I wrote my new book, Management vs. Employees, based on my own experiences as a serial entrepreneur in multiple industries. The book addresses a major problem that has plagued companies for decades: How can leaders bridge the power gap between management and employees in a way that inspires both to engage?

As a serial entrepreneur, I’ve bootstrapped several businesses that have generated over $500 million in annual revenue. However, much of my book involves revealing stories of personal failure that I’ve encountered along the way. My goal is to illustrate the mindset and methodologies that leaders must take to succeed.
How have I failed? Let me count the ways. At age 25, I launched a tech company that grew to $23 million in revenue, only to soon implode – forcing me to lay off more than 100 people and shutter the business.

I launched my next IT company with just $100 of my own money, and I bootstrapped it to $400 million in revenue without any outside funding. Then at one point, we ran into a serious cash crunch, forcing me to cut salaries by 20% across the board. You can imagine how that went over – so badly, in fact, that I was ousted by the senior leadership team and soon left the company to build my current startup, POPin.

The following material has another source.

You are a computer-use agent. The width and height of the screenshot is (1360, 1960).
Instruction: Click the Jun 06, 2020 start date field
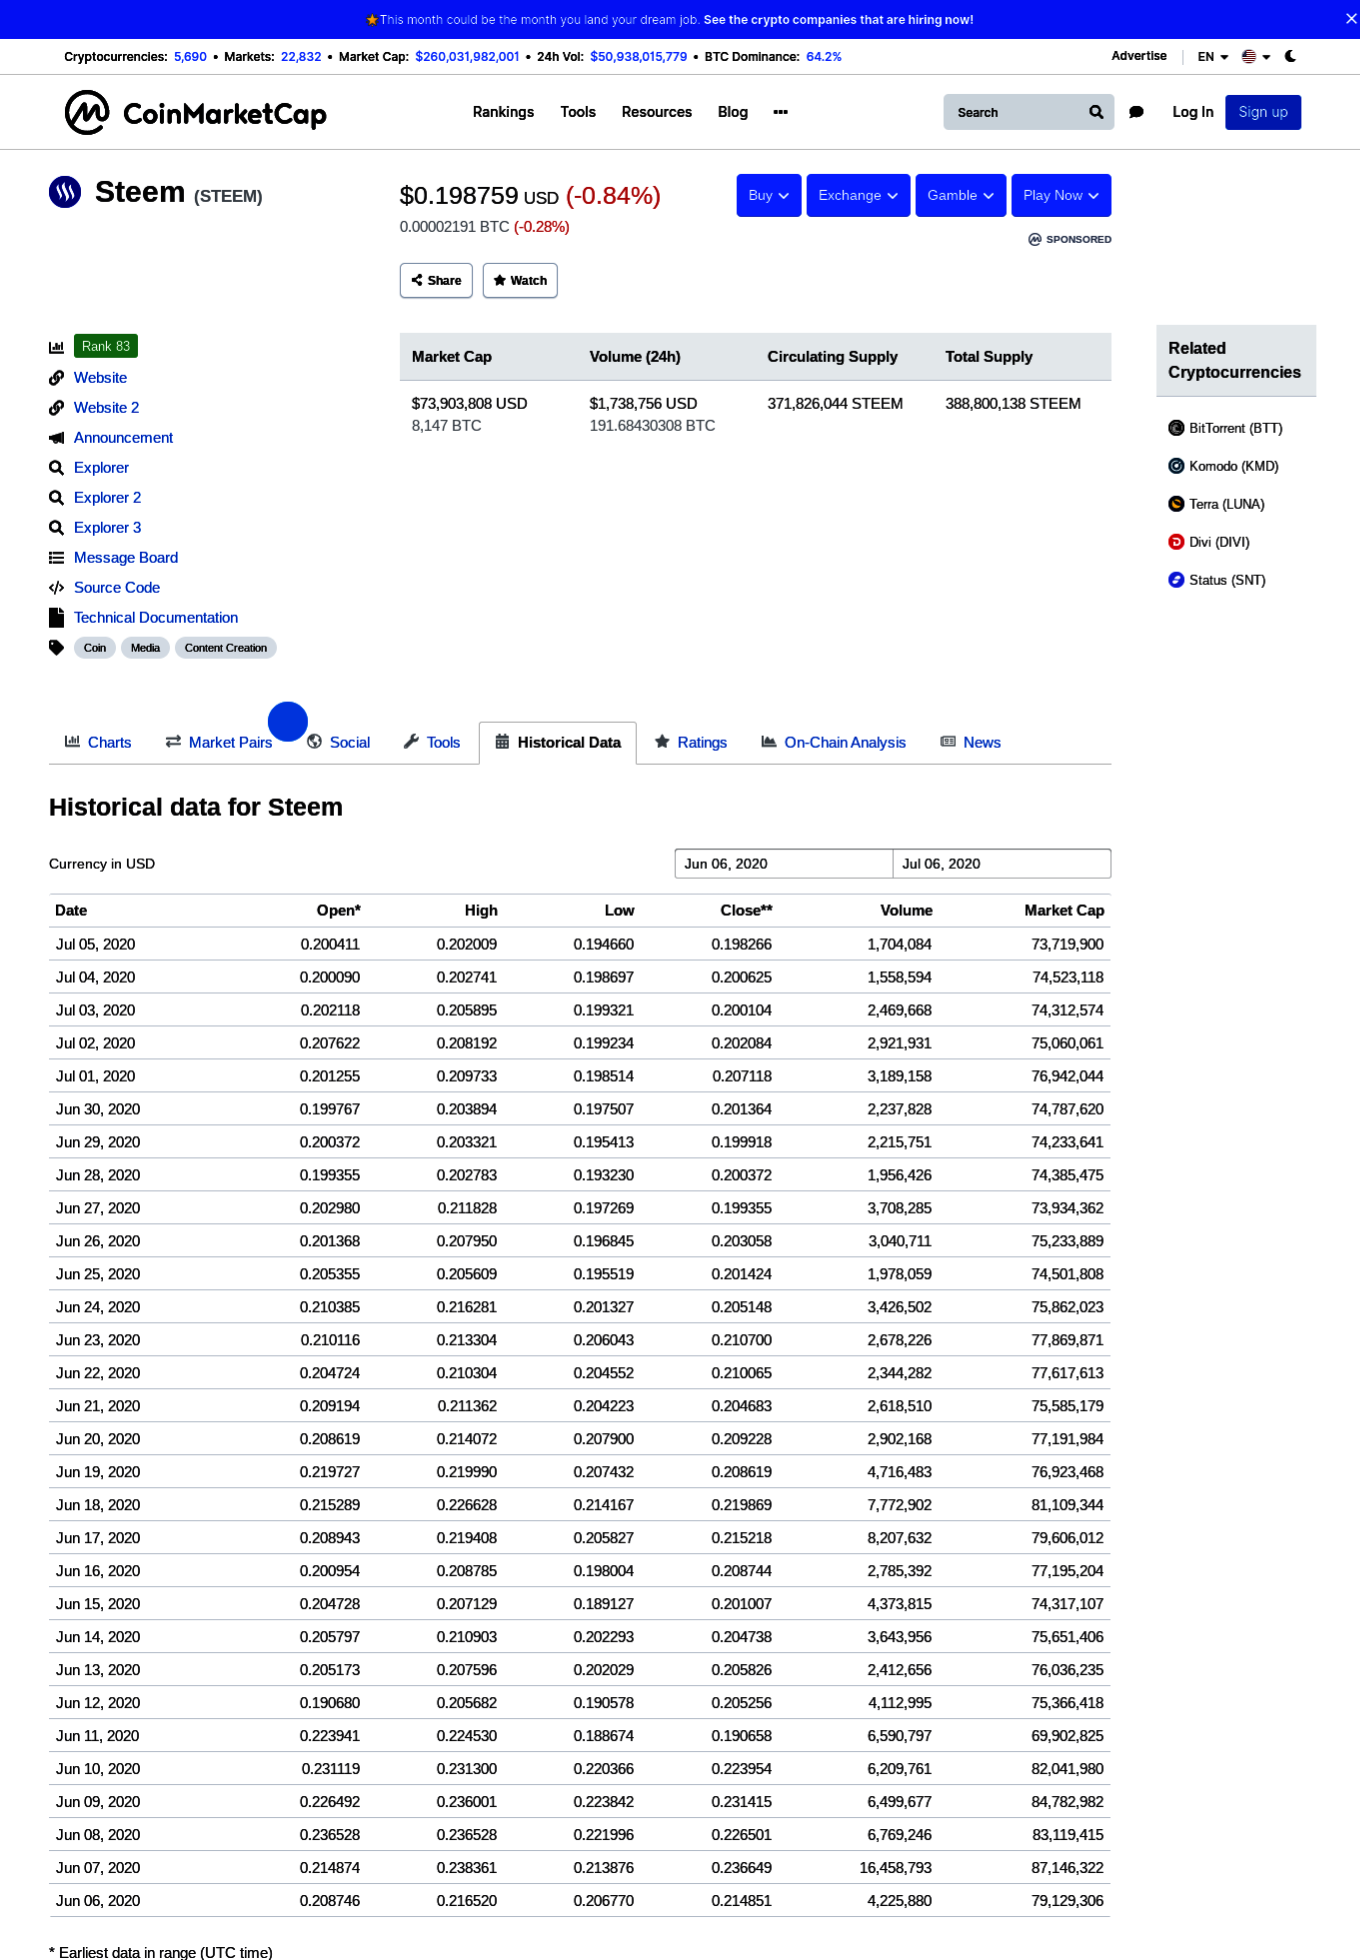pyautogui.click(x=783, y=864)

My laundry list of missteps also includes a venture capital firm that didn’t make a single investment for four years, and a Napa Valley winery that had to destroy eight of our first 13 barrels of cabernet due to shortfalls in quality. You get the idea: My path to success has been paved with some very clunky bricks.

As for my new book, I have sought to apply these life lessons to help other entrepreneurs avoid similar mistakes. Throughout many ups and downs, I have found that’s it critically important to close the gap on apathy and entitlement at all levels of an organization in order to create an engaged workforce that can scale up organically. In fact, this has become my ultimate goal and mission in business.

This book provides corporate leaders with a roadmap to bridge the hierarchical gaps separating management and employees to gain company-wide acceptance of transformative strategic initiatives. Real-world examples demonstrate how to take responsibility for uncovering and fusing the inspiration potential at all levels of your organization, and how to neutralize the insidious culture of fear and apathy.

Why is there a divide between management and the employees they lead? Why does each group have such an incredibly hard time understanding the other? Why do over 70% of corporate initiatives fail? It isn’t because of a lack of communication from the top. And just talking louder isn’t going to fix it.

Most every turnaround CEO knows that the answers for turning around a company lie within the company. The job is to unlock those answers by building trust with the employees in the trenches. It is a pretty simple plan, but with so much employee apathy directed towards management, building that trust can be difficult.

Entrepreneurs, CEOs, and everyday leaders can learn something from watching a turnaround. They can learn how to avoid it. At some point in a startup’s growth, there gets to be too many employees for the founders to have personal relationships with. Then in almost all companies there will come a period of hardship where leaders will have to make tough decisions that employees don’t understand or agree with. This is when apathy will get a foothold.

Apathy is the killer of trust with management. No matter the amount of your outbound communications, if you are talking to apathetic listeners, your initiatives to scale the business will fail. If companies keep driving corporate goals down their employees’ throats with one-way communication methods, they shouldn’t be shocked by lackluster results. I have published my book in response to this reality, in the hope that it will enable other leaders to nurture a transparent and curious culture that engages employees to join in as enthusiastic accomplices in the larger strategic plan.